> [To do]
Reproduce the scouting report on Miguel Sime Jr. below word for word, in its entirety.

══ Passage provided

8. Miguel Sime Jr., SIRP
| Age | 19.0 | Height | 6′ 3″ | Weight | 235 | Bat / Thr | R / R | FV | 45+ |
|---|
| Fastball | Slider | Curveball | Splitter | Command | Sits/Tops |
|---|---|---|---|---|---|
| 60/65 | 60/70 | 40/50 | 30/40 | 20/30 | 95-99 / 102 |
Sime, an LSU commit from New York City who signed for $2 million, looks like a mirrored image of José Alvarado. He’s built like Alvarado at a monstrous 6-foot-4, he has a long, overhand arm swing similar to Alvarado’s, and Sime (pronounced siMAY) brings triple-digit heat and a devastating slider to the party. Sime touched 102 in Washington’s Spring Breakout game and will sit 95-99 throughout his starts. His fastball might play down against better hitters because it rides downhill and Sime struggles to command it. He isn’t the most graceful, athletic mover, and his delivery requires a ton of effort for him to throw this hard.
Every cubic inch of his 250-plus pound frame is squarely in the “relief likelihood” prospect bucket (he’s walking a batter per inning as of publication), but Sime is about as exciting and nasty as a teenage version of that prospect can be. He was working with a slower, low-80s curveball in high school and has now added a gyro-style slider to his mix, and that pitch has been utterly devastating during the start of 2026, more than his fastball. He worked with a splitter in high school, but that pitch has largely been absent in the early portion of Sime’s pro career. His arm angle appears a bit higher now than in his amateur days, which might impact what kind of offspeed pitch he eventually settles on. This is a high-upside relief prospect who is way down in A-ball. There are outcomes where Sime is a dominant reliever and ends up toward the back of a future Top 100 list once he’s closer to the big leagues. In the meantime, he’s worth developing as a starter if only to give him plentiful reps with his secondary pitches. Hopefully that will help him harness his stuff so he isn’t walk prone in a way that hinders his impact.

════
══ Data under study

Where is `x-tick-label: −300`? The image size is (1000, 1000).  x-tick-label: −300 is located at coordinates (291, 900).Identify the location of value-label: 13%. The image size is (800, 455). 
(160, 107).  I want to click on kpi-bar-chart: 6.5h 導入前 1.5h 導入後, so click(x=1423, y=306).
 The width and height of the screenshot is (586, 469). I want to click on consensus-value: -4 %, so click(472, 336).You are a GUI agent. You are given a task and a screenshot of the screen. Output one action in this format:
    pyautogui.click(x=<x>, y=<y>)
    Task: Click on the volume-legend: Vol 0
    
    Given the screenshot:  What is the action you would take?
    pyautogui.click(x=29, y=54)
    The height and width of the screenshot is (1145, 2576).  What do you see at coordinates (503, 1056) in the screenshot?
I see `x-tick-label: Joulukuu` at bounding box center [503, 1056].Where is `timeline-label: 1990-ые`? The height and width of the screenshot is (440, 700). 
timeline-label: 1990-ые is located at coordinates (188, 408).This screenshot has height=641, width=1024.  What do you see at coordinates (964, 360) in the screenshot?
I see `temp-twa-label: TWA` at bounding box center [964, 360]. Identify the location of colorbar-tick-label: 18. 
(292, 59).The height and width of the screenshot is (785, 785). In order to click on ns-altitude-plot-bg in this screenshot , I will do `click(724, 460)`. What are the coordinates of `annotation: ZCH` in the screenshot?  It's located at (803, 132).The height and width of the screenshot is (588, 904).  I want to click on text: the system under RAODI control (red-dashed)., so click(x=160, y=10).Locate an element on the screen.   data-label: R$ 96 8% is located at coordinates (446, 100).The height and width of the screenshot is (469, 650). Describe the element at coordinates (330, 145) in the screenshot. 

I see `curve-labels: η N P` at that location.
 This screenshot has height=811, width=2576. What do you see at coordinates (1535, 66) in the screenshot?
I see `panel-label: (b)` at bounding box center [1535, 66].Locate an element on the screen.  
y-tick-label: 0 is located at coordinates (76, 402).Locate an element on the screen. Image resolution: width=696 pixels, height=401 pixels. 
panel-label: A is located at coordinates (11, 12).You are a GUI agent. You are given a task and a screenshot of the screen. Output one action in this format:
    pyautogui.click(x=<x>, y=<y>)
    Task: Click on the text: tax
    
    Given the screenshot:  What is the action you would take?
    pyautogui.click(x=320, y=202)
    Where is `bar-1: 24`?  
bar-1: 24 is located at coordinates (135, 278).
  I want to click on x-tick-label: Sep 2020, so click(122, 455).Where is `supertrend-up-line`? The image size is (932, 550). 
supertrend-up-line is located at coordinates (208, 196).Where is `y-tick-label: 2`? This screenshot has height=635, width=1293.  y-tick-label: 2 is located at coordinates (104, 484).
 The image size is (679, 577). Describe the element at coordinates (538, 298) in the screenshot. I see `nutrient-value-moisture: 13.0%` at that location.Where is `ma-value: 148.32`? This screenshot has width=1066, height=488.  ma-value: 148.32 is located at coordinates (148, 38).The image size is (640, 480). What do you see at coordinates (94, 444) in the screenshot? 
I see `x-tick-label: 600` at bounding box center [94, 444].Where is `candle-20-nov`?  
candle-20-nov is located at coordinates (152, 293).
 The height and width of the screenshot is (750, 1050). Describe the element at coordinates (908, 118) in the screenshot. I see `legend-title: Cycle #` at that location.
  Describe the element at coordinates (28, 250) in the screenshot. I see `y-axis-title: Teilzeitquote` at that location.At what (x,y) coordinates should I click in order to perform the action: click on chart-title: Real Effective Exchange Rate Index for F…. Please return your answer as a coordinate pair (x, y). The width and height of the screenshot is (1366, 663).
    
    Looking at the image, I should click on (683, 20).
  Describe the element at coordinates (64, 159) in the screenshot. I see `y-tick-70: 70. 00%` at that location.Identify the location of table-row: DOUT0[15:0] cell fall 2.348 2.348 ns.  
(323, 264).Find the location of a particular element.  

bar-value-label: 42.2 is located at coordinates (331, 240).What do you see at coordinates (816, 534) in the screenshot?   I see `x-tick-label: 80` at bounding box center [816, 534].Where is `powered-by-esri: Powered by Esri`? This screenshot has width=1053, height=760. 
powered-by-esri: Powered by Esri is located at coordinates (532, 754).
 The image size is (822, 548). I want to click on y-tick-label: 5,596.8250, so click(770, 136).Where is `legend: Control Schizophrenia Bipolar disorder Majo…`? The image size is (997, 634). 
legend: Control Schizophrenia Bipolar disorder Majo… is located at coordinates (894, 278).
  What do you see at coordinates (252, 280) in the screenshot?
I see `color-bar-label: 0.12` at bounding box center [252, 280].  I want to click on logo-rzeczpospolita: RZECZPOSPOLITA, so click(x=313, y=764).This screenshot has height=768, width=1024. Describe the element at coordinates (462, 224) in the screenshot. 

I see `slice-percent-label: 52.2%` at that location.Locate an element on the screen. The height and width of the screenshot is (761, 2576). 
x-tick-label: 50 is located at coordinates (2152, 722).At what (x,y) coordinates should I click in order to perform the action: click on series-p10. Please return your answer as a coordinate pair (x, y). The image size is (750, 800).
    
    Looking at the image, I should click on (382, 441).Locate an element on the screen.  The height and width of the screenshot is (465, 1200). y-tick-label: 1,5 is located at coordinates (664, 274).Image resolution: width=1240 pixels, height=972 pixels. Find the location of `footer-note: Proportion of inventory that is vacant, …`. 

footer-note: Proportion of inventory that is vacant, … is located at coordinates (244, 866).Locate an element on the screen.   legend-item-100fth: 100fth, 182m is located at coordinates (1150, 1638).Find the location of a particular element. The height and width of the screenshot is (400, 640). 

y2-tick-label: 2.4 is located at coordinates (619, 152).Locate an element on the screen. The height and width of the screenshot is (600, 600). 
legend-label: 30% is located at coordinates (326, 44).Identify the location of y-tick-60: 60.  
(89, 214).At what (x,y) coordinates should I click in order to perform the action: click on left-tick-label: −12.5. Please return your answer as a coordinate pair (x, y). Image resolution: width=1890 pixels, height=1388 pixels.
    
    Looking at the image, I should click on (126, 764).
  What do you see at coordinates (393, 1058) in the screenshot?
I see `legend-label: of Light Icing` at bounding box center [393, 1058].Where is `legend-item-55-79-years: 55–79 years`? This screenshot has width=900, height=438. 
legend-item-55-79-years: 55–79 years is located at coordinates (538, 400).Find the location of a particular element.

════

> [Output of the exercise]
8. Miguel Sime Jr., SIRP
| Age | 19.0 | Height | 6′ 3″ | Weight | 235 | Bat / Thr | R / R | FV | 45+ |
|---|
| Fastball | Slider | Curveball | Splitter | Command | Sits/Tops |
|---|---|---|---|---|---|
| 60/65 | 60/70 | 40/50 | 30/40 | 20/30 | 95-99 / 102 |
Sime, an LSU commit from New York City who signed for $2 million, looks like a mirrored image of José Alvarado. He’s built like Alvarado at a monstrous 6-foot-4, he has a long, overhand arm swing similar to Alvarado’s, and Sime (pronounced siMAY) brings triple-digit heat and a devastating slider to the party. Sime touched 102 in Washington’s Spring Breakout game and will sit 95-99 throughout his starts. His fastball might play down against better hitters because it rides downhill and Sime struggles to command it. He isn’t the most graceful, athletic mover, and his delivery requires a ton of effort for him to throw this hard.
Every cubic inch of his 250-plus pound frame is squarely in the “relief likelihood” prospect bucket (he’s walking a batter per inning as of publication), but Sime is about as exciting and nasty as a teenage version of that prospect can be. He was working with a slower, low-80s curveball in high school and has now added a gyro-style slider to his mix, and that pitch has been utterly devastating during the start of 2026, more than his fastball. He worked with a splitter in high school, but that pitch has largely been absent in the early portion of Sime’s pro career. His arm angle appears a bit higher now than in his amateur days, which might impact what kind of offspeed pitch he eventually settles on. This is a high-upside relief prospect who is way down in A-ball. There are outcomes where Sime is a dominant reliever and ends up toward the back of a future Top 100 list once he’s closer to the big leagues. In the meantime, he’s worth developing as a starter if only to give him plentiful reps with his secondary pitches. Hopefully that will help him harness his stuff so he isn’t walk prone in a way that hinders his impact.